As of this writing, Old School Pictures has nine completed films in its library. Day of Reckoning, an in-class assignment made for Watson’s production course, won the team its first award ever as Best Short Film in Houston High School’s Film & Video class. Even after the group graduated in 1999, that same year’s Fallout brought them back to familiar grounds. As the movie follows a group of friends who are trapped and hunted inside their own high school, the entirely shot-at-night production was a surreal experience for the team who only months before walked the halls as students. In 2000, fan-favorite Hustled, the road trip comedy about a couple of precocious pool hustlers, took top prize in the MTSU Film Festival for Best Feature.

Horror-based Halloween 2000, Old School’s homage to the original horror classic, has often been hailed as the group’s best critical effort to date, winning accolades from Commercial Appeal critic John Beifuss and Sundance winner Craig Brewer of Hustle & Flow. The Los Angeles-based Means to an End, shot in the summer of 2001, took the crew on their first-ever west coast filming adventure, adding a distinct visual flavor not before seen in an Old School production.

2002 was a crowning year for the team, as their supernatural drama The Path of Fear was named Best Narrative Feature in Indie Memphis’ “Hometowner” category. As this was the first nationally recognized festival in which the members had submitted a film, the win served as a true honor for all involved in the production. The Path of Fear was made possible in part by the endorsement of Belz Enterprises, who put up half the budget to help make the movie. In return, Old School shot and edited a four minute advertisement for the Belz Factory Outlet Mall.

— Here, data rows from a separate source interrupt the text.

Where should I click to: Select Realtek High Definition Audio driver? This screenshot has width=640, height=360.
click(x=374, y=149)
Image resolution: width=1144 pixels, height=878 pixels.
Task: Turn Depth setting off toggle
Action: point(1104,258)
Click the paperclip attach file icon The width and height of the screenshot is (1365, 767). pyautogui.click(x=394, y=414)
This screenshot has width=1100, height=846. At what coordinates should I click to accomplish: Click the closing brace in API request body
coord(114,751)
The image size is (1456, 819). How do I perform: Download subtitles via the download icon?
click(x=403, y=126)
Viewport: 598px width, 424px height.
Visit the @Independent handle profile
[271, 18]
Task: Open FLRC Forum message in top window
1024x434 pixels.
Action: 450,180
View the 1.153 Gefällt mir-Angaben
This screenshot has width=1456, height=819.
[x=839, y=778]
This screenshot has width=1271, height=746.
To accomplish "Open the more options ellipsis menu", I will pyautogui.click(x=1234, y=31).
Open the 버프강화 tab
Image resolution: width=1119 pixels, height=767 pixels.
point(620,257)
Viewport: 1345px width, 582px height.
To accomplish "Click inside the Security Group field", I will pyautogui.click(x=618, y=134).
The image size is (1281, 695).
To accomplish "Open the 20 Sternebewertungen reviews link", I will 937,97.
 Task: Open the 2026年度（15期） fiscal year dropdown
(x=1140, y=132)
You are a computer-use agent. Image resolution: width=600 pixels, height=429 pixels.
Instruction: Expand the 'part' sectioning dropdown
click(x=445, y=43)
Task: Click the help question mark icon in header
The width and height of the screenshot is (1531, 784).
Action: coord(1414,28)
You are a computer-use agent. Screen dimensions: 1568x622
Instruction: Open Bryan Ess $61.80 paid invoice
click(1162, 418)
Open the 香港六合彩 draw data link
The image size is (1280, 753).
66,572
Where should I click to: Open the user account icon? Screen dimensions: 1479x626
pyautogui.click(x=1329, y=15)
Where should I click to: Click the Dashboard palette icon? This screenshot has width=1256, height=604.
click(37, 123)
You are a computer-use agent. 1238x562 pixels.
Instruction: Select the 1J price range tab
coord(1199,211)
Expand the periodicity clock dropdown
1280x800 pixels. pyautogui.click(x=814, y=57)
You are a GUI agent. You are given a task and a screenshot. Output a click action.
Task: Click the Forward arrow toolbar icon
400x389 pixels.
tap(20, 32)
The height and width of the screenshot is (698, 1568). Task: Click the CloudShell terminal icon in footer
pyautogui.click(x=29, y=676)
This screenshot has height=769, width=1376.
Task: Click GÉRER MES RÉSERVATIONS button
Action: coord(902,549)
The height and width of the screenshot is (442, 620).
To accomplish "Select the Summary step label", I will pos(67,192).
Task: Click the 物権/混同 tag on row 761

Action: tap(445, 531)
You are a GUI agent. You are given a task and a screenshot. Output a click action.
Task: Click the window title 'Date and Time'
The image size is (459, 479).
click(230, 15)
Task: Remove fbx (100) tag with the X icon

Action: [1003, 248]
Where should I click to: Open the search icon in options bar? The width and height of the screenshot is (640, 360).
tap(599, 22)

With a respectable award now under its belt, 2003 marked the year Old School returned to its comedic roots with the no-holds-barred sequel Hustled 2. The movie was made in large part as a thank-you to the fans who had supported the team’s more dramatic efforts over the years. Often compared to a live-action cartoon, Hustled 2 provided Old School with a break for some over-the-top comedy and premiered amidst a zany costume contest.

Act One and Beyond

Act One became a defining moment for the group. Written by Allen Gardner, Act One explores what it's like to be twenty-something and trying to tackle your two greatest – yet seemingly conflicting – goals: bettering yourself while connecting with the world around you. Filming began in 2004 and was completed in 2005. The film was premiered at the Indie Memphis Film Festival and garnered much critial praise and recognition. It was awarded the highest prize at the Indie Memphis Film Festival, the Hometowner for Best Narrative Feature. From the acclaimed praise, it was awarded special screening at the Brook's Museum of Art and a two week run at Malco's Studio on the Square where it outperformed all the wide release films playing at the time.

With the notoriety of Act One come anticipation of their new project, Daylight Fades. Set in Memphis, Daylight Fades is a character-driven drama that explores loss, regret, love, redemption, mortality, and the bonds that can us together or pull us apart. It's a story about people who are desperate for a second chance, realizing it may be their last.

Filming begins for Daylight in January and has an highly anticipated release in October of 2009.